• Supplied material:

________________

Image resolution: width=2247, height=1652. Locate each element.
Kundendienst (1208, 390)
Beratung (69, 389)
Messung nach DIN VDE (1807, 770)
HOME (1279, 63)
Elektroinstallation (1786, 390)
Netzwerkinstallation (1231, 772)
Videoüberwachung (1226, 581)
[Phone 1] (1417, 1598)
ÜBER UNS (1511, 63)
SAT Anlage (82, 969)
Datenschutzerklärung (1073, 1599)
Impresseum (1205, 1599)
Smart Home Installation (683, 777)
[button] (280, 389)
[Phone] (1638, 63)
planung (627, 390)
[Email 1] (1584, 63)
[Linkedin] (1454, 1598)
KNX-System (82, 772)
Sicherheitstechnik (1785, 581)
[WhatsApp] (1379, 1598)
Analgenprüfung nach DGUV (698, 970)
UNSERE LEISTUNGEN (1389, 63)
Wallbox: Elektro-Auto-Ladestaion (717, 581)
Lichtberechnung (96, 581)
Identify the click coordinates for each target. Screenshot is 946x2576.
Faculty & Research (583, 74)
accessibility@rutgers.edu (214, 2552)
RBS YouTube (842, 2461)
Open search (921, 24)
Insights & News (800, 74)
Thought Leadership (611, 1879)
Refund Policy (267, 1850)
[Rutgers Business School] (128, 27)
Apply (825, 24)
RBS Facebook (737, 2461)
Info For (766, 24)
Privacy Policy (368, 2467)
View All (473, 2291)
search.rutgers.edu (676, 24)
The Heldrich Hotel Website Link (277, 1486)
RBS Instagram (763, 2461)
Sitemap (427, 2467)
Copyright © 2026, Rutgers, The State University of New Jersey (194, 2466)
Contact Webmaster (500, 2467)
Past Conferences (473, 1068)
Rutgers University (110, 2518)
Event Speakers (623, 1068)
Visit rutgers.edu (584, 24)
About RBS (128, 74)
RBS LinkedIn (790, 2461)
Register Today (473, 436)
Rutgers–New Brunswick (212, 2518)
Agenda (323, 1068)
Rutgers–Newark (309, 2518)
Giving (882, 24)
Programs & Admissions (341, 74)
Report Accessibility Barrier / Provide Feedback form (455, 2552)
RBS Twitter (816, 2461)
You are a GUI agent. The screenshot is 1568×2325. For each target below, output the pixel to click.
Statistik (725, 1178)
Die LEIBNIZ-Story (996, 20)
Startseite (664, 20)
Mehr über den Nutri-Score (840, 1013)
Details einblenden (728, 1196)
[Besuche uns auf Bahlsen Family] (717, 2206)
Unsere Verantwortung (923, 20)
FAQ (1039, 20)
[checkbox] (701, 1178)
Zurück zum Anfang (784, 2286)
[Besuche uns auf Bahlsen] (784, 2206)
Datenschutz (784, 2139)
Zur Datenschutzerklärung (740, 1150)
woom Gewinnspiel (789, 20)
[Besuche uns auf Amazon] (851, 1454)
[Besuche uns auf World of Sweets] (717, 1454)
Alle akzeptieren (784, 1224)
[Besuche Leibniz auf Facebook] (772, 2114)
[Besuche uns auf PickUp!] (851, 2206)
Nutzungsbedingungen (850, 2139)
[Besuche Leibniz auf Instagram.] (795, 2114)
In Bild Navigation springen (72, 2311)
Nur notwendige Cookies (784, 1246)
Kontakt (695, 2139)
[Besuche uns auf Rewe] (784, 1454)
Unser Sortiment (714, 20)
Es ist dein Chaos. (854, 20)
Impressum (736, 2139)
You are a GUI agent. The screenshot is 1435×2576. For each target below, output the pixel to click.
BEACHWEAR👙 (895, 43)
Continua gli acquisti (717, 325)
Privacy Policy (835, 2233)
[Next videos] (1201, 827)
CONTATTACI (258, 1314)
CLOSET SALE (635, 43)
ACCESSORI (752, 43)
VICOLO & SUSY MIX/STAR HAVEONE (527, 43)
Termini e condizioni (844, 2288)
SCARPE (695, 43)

________________

• Task objective: The answer must consist of every line from the records above that holds "Bahlsen".

• Exercise result:
[Besuche uns auf Bahlsen Family] (717, 2206)
[Besuche uns auf Bahlsen] (784, 2206)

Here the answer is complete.